• Work required: Print only the closing part of the entries. It starts at the line containing "687x800 pixels. At" and includes the final line, exactly as written.

Collected data entries
^^^^
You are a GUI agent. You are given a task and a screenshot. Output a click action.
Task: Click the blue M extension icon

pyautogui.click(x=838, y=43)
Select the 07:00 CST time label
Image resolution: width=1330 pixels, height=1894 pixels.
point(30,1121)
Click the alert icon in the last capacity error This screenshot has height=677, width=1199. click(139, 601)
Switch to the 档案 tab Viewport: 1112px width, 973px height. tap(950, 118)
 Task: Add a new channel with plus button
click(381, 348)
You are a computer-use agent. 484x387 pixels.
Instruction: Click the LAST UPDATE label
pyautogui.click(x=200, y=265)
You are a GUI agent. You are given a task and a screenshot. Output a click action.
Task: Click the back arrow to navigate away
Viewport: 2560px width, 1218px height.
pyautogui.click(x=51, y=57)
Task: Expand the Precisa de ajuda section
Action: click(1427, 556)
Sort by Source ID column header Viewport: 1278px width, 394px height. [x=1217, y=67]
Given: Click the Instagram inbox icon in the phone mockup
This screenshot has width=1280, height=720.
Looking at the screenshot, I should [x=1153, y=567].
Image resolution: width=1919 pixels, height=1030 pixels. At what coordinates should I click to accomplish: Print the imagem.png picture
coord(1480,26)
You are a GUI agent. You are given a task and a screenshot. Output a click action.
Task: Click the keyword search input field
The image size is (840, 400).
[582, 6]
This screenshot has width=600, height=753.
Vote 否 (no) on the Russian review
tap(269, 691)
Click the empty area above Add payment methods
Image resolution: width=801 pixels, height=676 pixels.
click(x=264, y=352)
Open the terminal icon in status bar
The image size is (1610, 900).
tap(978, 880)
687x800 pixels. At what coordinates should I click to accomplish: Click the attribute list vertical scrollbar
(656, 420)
^^^^
• Written solution:
687x800 pixels. At what coordinates should I click to accomplish: Click the attribute list vertical scrollbar
(656, 420)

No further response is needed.